**WHAT IS ASKED**
**A)** Decide whether each statement agrees with the blog post below. Answer yes or no, and quote the exact words from the post that settle it.
(i) The writer singles out numbers 7 and 11 as especially funny today.
(ii) The list advises putting espresso in the coffee maker for three weeks before switching to decaf.
(iii) The list suggests having co-workers call you by a wrestling name.
**B)** Write the next part of the blog post about healthy insanity, picking up right after its final line.

Thursday, March 15, 2007

Because I didn't have all of your emails...

Along with 'You Know You Are From the Jersey Shore If..' the below is one of my favorite email forwards. As shocking as it may be to some of my parishioners I have actually seen the email about the cute things kids say about the Bible... no really. I have it.

But this one cracks me up. For some reason #'s 7 and 11 particularly tickle me today. Which # is your favorite?

20 Ways To Maintain A Healthy Level Of Insanity

1. At Lunch Time, Sit In Your Parked Car With Sunglasses on and point a Hair Dryer At Passing Cars. See If They Slow Down.

2. Page Yourself Over The Intercom. Don't Disguise Your Voice.

3. Every Time Someone Asks You To Do Something, ask If They Want Fries with that.

4. Put Your Garbage Can On Your Desk And Label it "In".

5. Put Decaf In The Coffee Maker For 3 Weeks Once Everyone has Gotten Over Their Caffeine Addictions, Switch to Espresso.

6. In The Memo Field Of All Your Cheques, Write " For Smuggling Diamonds".

7. Finish All Your sentences with "In Accordance With The Prophecy".

8. Don't use any punctuation.

9. As Often As Possible, Skip Rather Than Walk.

10. Order a Diet Water whenever you go out to eat, with a serious face.

11. Specify That Your Drive-through Order Is "To Go".

12. Sing Along At The Opera.

13. Go To A Poetry Recital. And Ask Why The Poems Don't Rhyme?

14. Put Mosquito Netting Around Your Work Area and Play Tropical Sounds All Day.

15. Five Days In Advance, Tell Your Friends You Can't Attend Their Party Because You're Not In the Mood.

16. Have Your Co-workers Address You By Your Wrestling Name, Rock Bottom.

17. When The Money Comes Out The ATM, Scream "I Won! I Won!"

**LISTED RECORDS**
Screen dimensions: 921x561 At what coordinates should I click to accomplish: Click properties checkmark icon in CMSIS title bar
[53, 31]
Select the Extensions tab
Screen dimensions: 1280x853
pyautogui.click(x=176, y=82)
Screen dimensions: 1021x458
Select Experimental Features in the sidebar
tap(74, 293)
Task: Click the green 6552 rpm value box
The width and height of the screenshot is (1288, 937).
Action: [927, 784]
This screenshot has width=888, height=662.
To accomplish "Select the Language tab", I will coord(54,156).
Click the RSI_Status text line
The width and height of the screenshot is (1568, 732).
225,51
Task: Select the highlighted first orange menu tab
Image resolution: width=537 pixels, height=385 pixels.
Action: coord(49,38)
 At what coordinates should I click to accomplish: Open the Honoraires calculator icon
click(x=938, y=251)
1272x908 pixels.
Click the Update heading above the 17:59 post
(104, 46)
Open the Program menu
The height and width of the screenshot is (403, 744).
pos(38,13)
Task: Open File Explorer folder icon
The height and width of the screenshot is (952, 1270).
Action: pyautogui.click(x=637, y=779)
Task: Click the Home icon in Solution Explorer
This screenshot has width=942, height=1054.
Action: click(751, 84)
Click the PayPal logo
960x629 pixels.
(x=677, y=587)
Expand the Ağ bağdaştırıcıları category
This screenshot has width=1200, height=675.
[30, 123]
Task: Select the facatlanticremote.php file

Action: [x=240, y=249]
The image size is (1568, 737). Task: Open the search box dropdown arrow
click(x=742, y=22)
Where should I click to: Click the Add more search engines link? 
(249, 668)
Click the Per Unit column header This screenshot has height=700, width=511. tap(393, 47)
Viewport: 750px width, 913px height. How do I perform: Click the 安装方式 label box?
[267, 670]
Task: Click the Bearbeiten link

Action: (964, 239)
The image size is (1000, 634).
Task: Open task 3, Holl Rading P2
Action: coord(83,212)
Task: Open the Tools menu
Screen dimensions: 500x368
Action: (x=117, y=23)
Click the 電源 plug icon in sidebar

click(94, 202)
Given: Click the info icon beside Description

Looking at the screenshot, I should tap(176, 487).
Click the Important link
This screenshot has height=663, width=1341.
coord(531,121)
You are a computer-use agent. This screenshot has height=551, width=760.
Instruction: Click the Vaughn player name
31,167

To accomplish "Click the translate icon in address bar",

**REPLIES**
**A)**
(i) Yes: "For some reason #'s 7 and 11 particularly tickle me today."
(ii) No: "Put Decaf In The Coffee Maker For 3 Weeks Once Everyone has Gotten Over Their Caffeine Addictions, Switch to Espresso."
(iii) Yes: "Have Your Co-workers Address You By Your Wrestling Name, Rock Bottom."

**B)**
18. When Leaving The Zoo, Start Running Towards The Parking lot, Yelling "Run For Your Lives! They're Loose!"

19. Tell Your Children Over Dinner, "Due To The Economy, We Are Going To Have To Let One Of You Go."

20. Take a chain email and post it on your blog as if it were somehow original material.

I am tempted to do one of these.... which one should it be? Besides #20 which of course I just did.


towanda said...

My fave is #5.

Songbird said...

11 and 17 made me laugh out loud. #18? No comment.

Songbird said...

I meant 19, darn it.
#19? No comment. Not at this time...

Kathryn said...

I love 17 - think I may have done 19 as we don't seem to have seen Hattie Gandhi for a while! Actually 1 is rather attractive too...

LadyBurg said...

1, 2 and 5 made me laugh out loud. I think I just want access to an intercom system, period!

more cows than people said...

i'm tempted too... but can't pick a favorite. thanks for a laugh.

juniper68 said...

I used to have a print out of this over my desk when I worked at a regular office - still. so. hilarious.

hipastorzwife2B said...

tears rolling down my face...husband has no Idea what I'm saying... #6!

will smama said...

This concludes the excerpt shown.